The first pint will always have a bit more head because the beer will warm in the line causing the beer to shed gas. Probably it's just that; the carbonation should remain the same due to the pressure and temperature of your set-up.
This is your answer. If your lines were chilled as well as your kegs, all of the beer would pour the same.
I'm not sure this is 100% accurate. I serve from picnic taps that are entirely inside the fridge with my kegs. The first pour is always different due to the beer that is in the lines. I don't know if the beer in the lines loses carbonation or what exactly happens, but the best approach for me is to clear the lines (drink or dump) and then pour. After the lines are clear I will get a consistent pour.
I don't pour a pint every day (even not for several days) so my experience may be different from yours if your taps are in regular use.
The reason that your first pour is different is that the beer in those lines are a higher temperature than the beer in your kegs. This is due to many reasons on different systems: vinyl lines insulating from the fridge/freezer air, the air around the lines actually being warmer (especially common in chest freezers but not uncommon in old fridges - cold air sinks & taps are usually higher than the keg), etc. Carbonation is temperature dependent. Carbonation will come out of solution at higher temperatures. Once you pull fresh beer (at the keg temp) into those lines, it takes time to rise in temperature, which is why the first pour can be foamy on many systems.
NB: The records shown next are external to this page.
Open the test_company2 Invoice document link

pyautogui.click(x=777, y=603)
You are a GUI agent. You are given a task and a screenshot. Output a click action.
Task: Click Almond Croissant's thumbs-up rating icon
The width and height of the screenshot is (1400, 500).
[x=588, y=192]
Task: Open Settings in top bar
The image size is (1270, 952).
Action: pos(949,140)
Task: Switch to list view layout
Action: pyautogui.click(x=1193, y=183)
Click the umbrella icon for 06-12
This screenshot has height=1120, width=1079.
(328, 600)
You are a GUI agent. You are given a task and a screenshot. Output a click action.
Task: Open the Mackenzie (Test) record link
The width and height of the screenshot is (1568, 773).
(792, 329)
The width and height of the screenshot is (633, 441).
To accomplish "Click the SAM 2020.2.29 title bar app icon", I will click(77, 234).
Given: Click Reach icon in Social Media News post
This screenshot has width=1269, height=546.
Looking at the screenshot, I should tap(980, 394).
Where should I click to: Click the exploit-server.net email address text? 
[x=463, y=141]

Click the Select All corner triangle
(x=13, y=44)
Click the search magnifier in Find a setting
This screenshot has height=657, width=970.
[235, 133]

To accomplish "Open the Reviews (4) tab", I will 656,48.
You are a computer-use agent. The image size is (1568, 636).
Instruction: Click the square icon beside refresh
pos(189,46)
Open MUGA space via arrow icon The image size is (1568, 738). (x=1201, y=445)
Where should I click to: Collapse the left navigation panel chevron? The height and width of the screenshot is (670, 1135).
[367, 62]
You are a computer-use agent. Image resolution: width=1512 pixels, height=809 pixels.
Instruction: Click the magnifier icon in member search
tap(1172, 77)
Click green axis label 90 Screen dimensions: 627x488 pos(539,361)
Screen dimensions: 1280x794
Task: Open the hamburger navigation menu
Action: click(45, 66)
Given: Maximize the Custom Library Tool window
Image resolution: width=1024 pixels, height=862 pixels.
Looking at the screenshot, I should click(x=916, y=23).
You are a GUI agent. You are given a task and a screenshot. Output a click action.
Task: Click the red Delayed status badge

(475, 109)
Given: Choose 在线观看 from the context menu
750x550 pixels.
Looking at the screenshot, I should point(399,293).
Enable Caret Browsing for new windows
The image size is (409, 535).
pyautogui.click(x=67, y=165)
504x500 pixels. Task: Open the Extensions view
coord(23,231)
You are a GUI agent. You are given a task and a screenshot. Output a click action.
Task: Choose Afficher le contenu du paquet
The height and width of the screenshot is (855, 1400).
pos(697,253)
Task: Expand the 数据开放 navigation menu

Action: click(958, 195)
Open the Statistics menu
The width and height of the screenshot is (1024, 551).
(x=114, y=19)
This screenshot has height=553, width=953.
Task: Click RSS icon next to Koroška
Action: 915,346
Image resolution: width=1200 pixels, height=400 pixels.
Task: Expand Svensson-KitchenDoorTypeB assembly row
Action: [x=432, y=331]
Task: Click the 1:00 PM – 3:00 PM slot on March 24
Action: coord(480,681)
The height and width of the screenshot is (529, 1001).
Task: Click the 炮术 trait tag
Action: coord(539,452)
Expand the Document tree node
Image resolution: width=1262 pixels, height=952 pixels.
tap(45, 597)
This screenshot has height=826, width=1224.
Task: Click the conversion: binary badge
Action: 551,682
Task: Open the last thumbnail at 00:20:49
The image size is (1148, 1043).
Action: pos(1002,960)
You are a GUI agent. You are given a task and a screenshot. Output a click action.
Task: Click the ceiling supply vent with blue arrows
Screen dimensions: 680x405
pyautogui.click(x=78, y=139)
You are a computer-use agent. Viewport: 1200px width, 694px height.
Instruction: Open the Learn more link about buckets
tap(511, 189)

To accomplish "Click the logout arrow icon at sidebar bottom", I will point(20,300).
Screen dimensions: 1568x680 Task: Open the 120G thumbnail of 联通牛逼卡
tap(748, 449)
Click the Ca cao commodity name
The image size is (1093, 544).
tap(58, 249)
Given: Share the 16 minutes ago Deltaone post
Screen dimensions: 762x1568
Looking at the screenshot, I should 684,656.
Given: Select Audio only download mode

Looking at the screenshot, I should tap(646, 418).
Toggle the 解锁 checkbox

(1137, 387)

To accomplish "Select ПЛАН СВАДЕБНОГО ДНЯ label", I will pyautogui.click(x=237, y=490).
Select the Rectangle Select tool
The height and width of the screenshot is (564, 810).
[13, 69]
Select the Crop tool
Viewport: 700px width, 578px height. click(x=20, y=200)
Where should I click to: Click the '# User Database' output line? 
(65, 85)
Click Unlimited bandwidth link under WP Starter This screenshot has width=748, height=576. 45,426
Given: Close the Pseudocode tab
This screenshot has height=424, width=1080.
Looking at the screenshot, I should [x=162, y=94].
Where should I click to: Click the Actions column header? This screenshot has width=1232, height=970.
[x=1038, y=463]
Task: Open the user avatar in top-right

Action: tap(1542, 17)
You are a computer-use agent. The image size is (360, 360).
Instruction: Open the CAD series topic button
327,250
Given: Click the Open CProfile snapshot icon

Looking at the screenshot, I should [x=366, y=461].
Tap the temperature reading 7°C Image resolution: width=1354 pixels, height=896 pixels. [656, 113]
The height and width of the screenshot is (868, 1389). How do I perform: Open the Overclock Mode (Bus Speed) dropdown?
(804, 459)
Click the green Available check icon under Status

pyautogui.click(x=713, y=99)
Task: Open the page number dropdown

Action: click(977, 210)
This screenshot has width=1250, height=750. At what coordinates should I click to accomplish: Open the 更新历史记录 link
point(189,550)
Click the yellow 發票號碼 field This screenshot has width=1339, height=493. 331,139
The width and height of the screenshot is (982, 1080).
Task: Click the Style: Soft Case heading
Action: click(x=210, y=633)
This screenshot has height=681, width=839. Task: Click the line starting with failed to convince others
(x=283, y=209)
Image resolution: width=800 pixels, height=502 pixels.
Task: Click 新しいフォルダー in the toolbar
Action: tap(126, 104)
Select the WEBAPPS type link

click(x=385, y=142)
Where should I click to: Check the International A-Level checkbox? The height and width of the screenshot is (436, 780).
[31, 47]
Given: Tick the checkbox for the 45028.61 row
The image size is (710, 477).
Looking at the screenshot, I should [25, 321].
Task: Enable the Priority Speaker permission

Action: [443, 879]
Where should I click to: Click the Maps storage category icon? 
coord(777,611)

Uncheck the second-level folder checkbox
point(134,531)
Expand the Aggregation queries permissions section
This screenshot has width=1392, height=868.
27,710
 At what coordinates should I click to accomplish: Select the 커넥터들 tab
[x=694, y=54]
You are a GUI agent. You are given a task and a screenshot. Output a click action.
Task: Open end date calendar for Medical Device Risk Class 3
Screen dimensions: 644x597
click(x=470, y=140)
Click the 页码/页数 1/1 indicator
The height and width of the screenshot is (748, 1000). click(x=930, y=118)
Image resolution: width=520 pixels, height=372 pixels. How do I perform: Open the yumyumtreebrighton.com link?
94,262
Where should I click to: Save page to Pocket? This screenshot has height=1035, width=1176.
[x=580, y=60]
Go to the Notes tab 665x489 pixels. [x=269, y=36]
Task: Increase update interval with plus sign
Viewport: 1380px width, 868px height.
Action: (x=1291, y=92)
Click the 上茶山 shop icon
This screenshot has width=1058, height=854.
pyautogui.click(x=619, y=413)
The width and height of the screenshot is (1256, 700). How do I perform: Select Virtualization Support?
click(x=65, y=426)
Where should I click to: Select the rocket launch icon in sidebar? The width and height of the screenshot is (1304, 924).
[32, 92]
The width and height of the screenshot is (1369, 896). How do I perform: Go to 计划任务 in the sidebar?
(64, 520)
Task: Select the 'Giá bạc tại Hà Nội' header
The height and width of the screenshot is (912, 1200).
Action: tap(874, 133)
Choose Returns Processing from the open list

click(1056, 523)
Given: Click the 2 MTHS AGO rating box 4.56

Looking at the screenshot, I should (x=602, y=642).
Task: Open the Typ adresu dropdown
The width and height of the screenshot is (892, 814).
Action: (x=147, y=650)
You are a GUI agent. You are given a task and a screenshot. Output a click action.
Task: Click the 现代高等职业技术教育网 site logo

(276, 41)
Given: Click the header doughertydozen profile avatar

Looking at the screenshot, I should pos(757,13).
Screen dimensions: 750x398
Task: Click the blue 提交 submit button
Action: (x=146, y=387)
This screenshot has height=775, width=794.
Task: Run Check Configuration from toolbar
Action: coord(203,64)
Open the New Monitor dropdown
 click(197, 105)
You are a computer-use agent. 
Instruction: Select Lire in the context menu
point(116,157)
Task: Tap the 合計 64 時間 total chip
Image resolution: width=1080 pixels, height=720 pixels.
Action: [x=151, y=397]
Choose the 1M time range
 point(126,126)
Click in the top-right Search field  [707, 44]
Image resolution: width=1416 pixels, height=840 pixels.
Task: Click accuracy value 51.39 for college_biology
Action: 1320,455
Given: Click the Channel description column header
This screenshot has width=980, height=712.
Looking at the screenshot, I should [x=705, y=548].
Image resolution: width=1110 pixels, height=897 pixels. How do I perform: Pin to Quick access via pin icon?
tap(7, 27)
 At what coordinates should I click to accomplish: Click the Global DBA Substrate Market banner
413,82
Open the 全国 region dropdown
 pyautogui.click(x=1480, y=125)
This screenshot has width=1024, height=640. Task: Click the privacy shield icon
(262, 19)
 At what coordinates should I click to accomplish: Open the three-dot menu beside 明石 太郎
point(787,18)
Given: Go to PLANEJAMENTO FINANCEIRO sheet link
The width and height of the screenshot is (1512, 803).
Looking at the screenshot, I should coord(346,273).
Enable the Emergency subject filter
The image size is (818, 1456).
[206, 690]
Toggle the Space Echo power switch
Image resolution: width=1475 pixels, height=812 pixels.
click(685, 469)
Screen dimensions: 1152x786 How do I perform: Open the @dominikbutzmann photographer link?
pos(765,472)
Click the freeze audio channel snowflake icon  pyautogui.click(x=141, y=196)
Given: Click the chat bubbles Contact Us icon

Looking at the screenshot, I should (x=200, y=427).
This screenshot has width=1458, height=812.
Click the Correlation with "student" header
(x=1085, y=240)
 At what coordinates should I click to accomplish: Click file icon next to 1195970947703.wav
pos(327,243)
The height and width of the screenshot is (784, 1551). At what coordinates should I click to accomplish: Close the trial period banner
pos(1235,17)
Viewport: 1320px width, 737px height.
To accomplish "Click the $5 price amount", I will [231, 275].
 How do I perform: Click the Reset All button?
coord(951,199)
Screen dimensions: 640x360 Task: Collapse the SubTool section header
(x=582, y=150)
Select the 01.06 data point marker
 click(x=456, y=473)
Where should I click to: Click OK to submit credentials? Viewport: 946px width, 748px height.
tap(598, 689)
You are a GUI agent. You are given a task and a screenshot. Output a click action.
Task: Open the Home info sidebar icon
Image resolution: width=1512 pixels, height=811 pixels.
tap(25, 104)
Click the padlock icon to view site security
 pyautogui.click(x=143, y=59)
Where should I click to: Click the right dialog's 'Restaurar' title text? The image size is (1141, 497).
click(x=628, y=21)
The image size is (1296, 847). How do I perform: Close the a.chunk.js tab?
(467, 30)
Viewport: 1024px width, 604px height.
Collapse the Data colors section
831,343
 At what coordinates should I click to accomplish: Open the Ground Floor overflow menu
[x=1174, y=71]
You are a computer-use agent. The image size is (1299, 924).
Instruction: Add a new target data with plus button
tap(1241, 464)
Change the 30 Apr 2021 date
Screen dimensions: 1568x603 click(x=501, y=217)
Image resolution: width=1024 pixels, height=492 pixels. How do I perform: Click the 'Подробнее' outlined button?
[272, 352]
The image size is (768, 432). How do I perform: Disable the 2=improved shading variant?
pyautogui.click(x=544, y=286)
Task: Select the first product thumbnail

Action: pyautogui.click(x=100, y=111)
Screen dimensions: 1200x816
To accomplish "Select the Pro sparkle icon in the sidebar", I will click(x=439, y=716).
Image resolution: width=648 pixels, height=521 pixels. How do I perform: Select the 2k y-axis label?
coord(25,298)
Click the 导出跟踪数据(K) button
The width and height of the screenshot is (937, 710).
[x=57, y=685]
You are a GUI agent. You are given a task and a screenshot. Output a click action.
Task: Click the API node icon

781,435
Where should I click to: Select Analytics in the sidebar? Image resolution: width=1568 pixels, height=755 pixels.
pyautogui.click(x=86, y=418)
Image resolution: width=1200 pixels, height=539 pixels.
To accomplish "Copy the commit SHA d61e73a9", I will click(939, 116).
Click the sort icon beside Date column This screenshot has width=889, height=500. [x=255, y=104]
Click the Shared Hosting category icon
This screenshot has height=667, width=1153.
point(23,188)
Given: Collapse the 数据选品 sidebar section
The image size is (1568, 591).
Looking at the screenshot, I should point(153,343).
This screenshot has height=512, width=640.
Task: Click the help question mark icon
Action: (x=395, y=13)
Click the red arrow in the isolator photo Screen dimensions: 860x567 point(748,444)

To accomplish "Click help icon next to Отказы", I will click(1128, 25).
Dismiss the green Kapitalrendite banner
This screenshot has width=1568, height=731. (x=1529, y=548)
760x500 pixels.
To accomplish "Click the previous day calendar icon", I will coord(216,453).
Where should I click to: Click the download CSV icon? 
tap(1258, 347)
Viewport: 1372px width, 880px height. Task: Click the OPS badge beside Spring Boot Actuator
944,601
Even a 5*F rise in temperature in the 'line beer' will cause foaming. Stick a thermometer in the beer that you dump - I'll bet that it isn't the same temp as the beer that you drink from the second pour.
Source: I have a fairly involved draft system at home. Long draw, rise in elevation, air cooled remote box, flow control faucets, barrier lines, etc, etc, etc. If there is a problem with a draft system, I bet that I've seen it in my own home. I've had a draft technician over to diagnose the multitude of issues this thing has - it's safe to say that I've learned a lot in the past year.